Anheuser-Busch InBev NV has pulled off the year’s second-biggest initial public offering the second time around, raising about $5 billion in listing its Asian unit in Hong Kong two months after scrapping the original share sale.
A total of 1.45 billion Budweiser Brewing Company APAC Ltd. shares were priced at HK$27 each, which is the bottom of a marketed range with its top end set at HK$30, the company said in a statement on Tuesday. The company has partially exercised an upsize option, issuing 189 million shares on top of the initial base offering of 1.26 billion shares. The low-end pricing gives Budweiser Brewing an enterprise value of $45 billion.
The company also has an over-allotment option, which it could execute up to 30 days after listing, to sell as much as 217.8 million additional shares. If that option is fully exercised, the total funds raised for AB InBev will increase to $5.75 billion with the Belgian brewer controlling about 87% of Budweiser Brewing, it said.
The share sale would help AB InBev pare down its $100 billion-plus debt pile after its purchase of SABMiller in 2016 and accelerate its goal of creating a local champion in Asia, especially through acquisitions. The offering would also propel Hong Kong past Shanghai as the world’s No. 3 in terms of first-time share-sale volume, at a time when anti-government protests and U.S.-China trade tensions are rocking the market.
At $5 billion, the brewer’s listing would be the second-largest globally this year, trailing Uber Technologies Inc.’s $8.1 billion U.S. sale in May. Excluding Budweiser Brewing, companies have raised a total of $11.1 billion through IPOs in Hong Kong this year, according to data compiled by Bloomberg.
More Attractive
AB InBev has said all the proceeds from the share sale of its Asian unit will be used to repay debt.

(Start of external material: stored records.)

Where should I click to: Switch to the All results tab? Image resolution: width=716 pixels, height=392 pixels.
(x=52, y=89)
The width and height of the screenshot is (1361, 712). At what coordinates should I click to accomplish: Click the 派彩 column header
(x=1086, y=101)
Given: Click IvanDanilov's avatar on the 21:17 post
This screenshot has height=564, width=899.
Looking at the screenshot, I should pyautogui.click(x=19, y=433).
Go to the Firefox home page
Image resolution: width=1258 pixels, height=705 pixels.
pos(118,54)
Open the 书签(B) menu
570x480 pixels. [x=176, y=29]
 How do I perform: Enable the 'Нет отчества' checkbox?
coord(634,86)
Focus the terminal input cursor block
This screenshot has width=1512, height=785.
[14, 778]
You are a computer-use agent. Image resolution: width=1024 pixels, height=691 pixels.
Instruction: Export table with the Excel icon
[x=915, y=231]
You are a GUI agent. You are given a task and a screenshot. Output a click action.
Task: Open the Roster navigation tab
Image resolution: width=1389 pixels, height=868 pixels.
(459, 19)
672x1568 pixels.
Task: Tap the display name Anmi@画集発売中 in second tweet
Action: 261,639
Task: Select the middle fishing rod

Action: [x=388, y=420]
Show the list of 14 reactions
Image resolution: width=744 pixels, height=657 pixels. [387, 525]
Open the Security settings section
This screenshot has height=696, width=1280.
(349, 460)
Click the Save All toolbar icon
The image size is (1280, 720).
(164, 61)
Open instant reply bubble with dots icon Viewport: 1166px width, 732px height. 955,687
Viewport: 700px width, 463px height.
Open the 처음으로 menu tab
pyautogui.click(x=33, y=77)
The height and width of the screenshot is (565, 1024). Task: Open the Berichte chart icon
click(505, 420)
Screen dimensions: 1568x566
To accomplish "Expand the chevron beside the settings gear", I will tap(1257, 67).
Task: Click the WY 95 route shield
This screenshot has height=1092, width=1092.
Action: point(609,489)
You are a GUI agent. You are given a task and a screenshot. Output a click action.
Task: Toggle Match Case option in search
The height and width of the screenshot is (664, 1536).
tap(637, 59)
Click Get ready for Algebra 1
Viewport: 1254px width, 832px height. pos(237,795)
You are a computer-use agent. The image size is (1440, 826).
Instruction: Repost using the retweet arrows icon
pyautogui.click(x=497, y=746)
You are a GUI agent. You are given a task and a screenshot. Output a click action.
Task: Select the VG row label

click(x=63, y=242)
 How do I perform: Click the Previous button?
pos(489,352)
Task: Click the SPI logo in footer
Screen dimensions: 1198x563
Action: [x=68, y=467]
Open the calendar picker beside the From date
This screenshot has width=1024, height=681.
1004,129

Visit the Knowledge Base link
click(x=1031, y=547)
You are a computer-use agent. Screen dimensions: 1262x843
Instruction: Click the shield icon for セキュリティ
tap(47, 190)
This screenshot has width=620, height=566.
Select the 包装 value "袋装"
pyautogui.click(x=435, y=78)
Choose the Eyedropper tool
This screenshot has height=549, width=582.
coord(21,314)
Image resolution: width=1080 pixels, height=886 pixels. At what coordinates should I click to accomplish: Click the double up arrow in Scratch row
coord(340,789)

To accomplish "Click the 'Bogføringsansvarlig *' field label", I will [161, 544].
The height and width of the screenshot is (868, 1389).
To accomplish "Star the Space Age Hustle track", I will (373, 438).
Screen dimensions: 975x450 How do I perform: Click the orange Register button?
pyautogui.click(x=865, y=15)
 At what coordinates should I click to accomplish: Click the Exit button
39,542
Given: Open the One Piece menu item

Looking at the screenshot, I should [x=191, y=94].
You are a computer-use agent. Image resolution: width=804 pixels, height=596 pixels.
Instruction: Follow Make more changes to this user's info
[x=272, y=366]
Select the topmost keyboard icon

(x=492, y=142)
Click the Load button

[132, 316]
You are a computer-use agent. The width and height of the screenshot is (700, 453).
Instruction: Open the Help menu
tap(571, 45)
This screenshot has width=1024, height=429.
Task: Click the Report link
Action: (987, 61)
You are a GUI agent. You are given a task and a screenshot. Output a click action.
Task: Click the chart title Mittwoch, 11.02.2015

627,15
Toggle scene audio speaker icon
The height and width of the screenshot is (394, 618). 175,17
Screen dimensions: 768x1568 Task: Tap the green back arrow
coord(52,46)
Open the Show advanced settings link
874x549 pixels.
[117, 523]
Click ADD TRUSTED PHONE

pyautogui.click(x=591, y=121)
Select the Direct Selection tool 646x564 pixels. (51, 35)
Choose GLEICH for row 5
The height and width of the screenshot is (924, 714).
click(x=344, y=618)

“Whilst we believe the primary reason for the IPO is to accelerate deleveraging, it increases flexibility to do further deals,” Jefferies analysts Edward Mundy and Elsa Hannar wrote in a report. “ABI has traditionally done deals every four years and with synergies coming to an end post SABMiller, the market will refocus on the next M&A move.“
In July, AB InBev agreed to sell its Australian business to Asahi Group Holdings Ltd. for $11.3 billion, just a week after the Belgian brewer shelved a share sale in which it sought to raise as much as $9.8 billion.
The removal of AB InBev’s Australian unit, in hiving off a slower-growing part of its Asia-Pacific empire, has made the latest IPO plan more attractive to investors who balked at the previous deal’s valuation. Without Australia, the Asian unit’s revenue in 2018 was $6.7 billion, representing organic growth of 7.4%, the company said in its latest preliminary prospectus. In the earlier filing, the Asian unit including Australia had revenue of $8.5 billion, representing organic growth of 6.1%.
The offering has attracted GIC Pte. as a cornerstone investor with a commitment of about $1 billion. The company didn’t line up any cornerstone investor for its previous share sale.
Budweiser Brewing is expected to start trading on Sept. 30. JPMorgan Chase & Co. and Morgan Stanley are joint sponsors for the Hong Kong share sale.